VC. Qual é o maior ganho que a velhice pode trazer?
AP. Viver é uma experiência estupenda. A velhice é mais uma das fases da vida. O tempo, a memória e a experiência podem ser um patrimônio de valor inestimável. Se somos permeáveis à ação do tempo ao longo da vida, a velhice pode ser o momento em que se colhe o que se plantou durante a estrada.
VC. De onde vem o seu gosto pela literatura, pelo texto, pelas histórias escritas e como usa essa habilidade de autora no exercício da magistratura?
AP. Não consigo lembrar de algum momento da minha vida que não esteja vinculado a algum romance, poesia, conto ou crônica. A literatura parece entranhada no meu material genético. Leio muito, e desde muito cedo e sempre me dediquei ao exercício de transformar as experiências mais banais e cotidianas em histórias. Na magistratura, quando escrevo uma decisão ou uma sentença, embora não pratique um exercício de ficção, tenho cuidado no uso das palavras, na elaboração de um texto compreensível. Muitas vezes, já me socorri de personagens de ficção, como Otelo, Lear, Simão Bacamarte ou Capitu para explicar uma decisão judicial.
VC. E qual é o lugar, o papel da juíza quando a escritora está em ação?
AP. Não consigo separar os lugares e papéis. Lógico que a magistratura exige mais formalidade, eventualmente o uso da linguagem técnica, mas penso que somos uma coisa só. Nunca acreditei em personagens que são excelentes pais de família, homens de bem e que praticam violência ou tortura em outros lugares. Penso que somos um conjunto dos valores que professamos e que vivemos. Procuro ser coerente em todos os lugares e me permito liberdade total para não ser juíza moral, nem na magistratura, nem na literatura.
VC. Com seu interesse e suas experiências em dramaturgia e na produção teatral, como se deu a decisão profissional pelo Direito e pela magistratura?
AP. Eu já era advogada quando trabalhei com teatro e com dramaturgia. Minha formação jurídica é anterior. Optar pela magistratura foi uma decisão racional, diante do sucateamento do espaço da arte e da cultura no Brasil. Fiz concurso em 1994 e consegui, a partir dessas múltiplas experiências, compreender que justiça, teatro, literatura e arte são saberes da mesma raiz da humanidade e que devem caminhar juntos.
VC. Quando estreou como autora, em 2012, podia imaginar o alcance, a potência das suas histórias, da sua obra?
========================================
Instruções de trabalho. Reproduza fielmente o trecho da entrevista que começa em "VC. De onde" e termina em "está em ação?". As linhas que vêm a seguir são dispensáveis.

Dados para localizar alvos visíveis
========================================
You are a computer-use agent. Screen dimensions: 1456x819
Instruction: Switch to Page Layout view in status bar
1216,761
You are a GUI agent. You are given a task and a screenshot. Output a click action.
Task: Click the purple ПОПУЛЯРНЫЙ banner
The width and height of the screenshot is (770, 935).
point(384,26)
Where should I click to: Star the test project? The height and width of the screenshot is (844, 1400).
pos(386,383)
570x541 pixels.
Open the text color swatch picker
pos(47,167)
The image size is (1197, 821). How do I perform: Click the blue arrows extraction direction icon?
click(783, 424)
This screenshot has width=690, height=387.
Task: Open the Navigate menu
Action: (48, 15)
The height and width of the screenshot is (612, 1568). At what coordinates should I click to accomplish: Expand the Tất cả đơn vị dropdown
========================================
Solução redigida.
VC. De onde vem o seu gosto pela literatura, pelo texto, pelas histórias escritas e como usa essa habilidade de autora no exercício da magistratura?
AP. Não consigo lembrar de algum momento da minha vida que não esteja vinculado a algum romance, poesia, conto ou crônica. A literatura parece entranhada no meu material genético. Leio muito, e desde muito cedo e sempre me dediquei ao exercício de transformar as experiências mais banais e cotidianas em histórias. Na magistratura, quando escrevo uma decisão ou uma sentença, embora não pratique um exercício de ficção, tenho cuidado no uso das palavras, na elaboração de um texto compreensível. Muitas vezes, já me socorri de personagens de ficção, como Otelo, Lear, Simão Bacamarte ou Capitu para explicar uma decisão judicial.
VC. E qual é o lugar, o papel da juíza quando a escritora está em ação?